Mellon had written a memoir, Reflections in a Silver Spoon (1992), and for three hours he talked about his unhappy childhood, his two wives, his analysts, his horses, his children (“We have a nice rapport when we meet”). He was both extremely courteous and one of the least emotional interviewees I’ve ever met. His father, Andrew Mellon, a former United States Secretary of the Treasury, had been a famous collector who had established Washington’s National Gallery of Art. The son had continued the philanthropic tradition but when I asked, he said no, there had never been a thrill in his major acquisitions. As a young man, he’d simply loved English sporting prints because he loved horses. Later, he admitted, “I bought paintings as though they were apples or grapefruit.” There was no passion.

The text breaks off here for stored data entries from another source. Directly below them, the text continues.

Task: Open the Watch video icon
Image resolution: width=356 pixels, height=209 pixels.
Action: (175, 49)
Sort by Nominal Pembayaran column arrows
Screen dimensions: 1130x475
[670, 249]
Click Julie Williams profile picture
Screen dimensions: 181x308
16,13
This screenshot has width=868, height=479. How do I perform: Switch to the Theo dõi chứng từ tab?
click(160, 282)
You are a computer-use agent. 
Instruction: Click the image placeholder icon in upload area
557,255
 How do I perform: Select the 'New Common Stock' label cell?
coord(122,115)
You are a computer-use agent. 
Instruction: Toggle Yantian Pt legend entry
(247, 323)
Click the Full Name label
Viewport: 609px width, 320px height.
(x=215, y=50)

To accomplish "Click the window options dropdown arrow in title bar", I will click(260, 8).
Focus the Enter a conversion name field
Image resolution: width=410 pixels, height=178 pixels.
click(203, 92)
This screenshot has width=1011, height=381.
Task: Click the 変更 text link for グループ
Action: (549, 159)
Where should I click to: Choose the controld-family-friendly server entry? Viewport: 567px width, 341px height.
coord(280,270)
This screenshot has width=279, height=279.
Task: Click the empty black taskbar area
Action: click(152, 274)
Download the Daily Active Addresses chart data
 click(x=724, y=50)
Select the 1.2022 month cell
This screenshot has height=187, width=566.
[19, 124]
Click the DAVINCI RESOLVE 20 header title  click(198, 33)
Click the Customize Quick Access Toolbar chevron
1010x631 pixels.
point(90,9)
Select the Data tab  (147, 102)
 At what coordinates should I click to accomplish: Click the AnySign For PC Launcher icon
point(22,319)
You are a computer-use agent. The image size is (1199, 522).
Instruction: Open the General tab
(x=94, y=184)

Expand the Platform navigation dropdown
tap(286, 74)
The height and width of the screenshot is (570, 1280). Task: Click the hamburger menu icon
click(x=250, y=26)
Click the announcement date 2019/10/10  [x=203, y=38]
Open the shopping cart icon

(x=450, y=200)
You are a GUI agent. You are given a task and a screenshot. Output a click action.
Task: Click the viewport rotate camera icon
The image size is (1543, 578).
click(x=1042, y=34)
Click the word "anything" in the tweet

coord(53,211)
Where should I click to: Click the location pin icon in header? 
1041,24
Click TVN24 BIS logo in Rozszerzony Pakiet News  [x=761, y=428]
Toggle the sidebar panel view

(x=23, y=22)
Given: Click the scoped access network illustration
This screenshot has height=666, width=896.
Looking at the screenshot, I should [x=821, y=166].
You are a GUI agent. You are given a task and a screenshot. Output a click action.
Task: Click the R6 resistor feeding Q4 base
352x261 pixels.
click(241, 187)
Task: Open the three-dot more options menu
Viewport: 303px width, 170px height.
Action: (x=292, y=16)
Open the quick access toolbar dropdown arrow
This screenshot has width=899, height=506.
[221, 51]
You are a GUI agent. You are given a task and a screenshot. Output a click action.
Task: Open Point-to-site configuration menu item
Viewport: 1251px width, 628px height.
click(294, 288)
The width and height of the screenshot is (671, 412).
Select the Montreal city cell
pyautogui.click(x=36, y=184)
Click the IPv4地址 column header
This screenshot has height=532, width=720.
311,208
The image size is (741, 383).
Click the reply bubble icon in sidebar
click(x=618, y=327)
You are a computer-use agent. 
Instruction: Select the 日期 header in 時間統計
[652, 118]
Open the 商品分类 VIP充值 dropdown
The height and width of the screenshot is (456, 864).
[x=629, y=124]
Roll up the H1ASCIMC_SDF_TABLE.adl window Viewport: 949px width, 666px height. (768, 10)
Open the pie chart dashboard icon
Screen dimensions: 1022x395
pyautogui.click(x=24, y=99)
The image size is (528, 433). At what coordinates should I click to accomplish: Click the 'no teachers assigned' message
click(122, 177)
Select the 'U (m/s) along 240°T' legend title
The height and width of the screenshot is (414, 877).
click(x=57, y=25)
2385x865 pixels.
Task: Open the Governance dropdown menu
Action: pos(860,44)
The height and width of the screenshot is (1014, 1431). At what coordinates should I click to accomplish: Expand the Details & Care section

Maybe that’s what the London gallery owner meant.

Afterwards, out on New York’s less refined streets, I remember drawing a few deep breaths. There had been something oppressive in the thinginess of the crammed interior. Since then, I’ve interviewed many collectors, from the royal family of Liechtenstein in their Vaduz palace to tax-accountant-cum-world-class-textile-expert Chris Hall in his flat on Hong Kong’s Peak, and no matter how beautiful the pieces, how solid the learning and how sincere the – universally prevailing – desire to leave a legacy, I’ve never fully understood the urge. Afterwards, there would always be an inhalation and I’d return to my non-palatial abode consumed with relief not envy.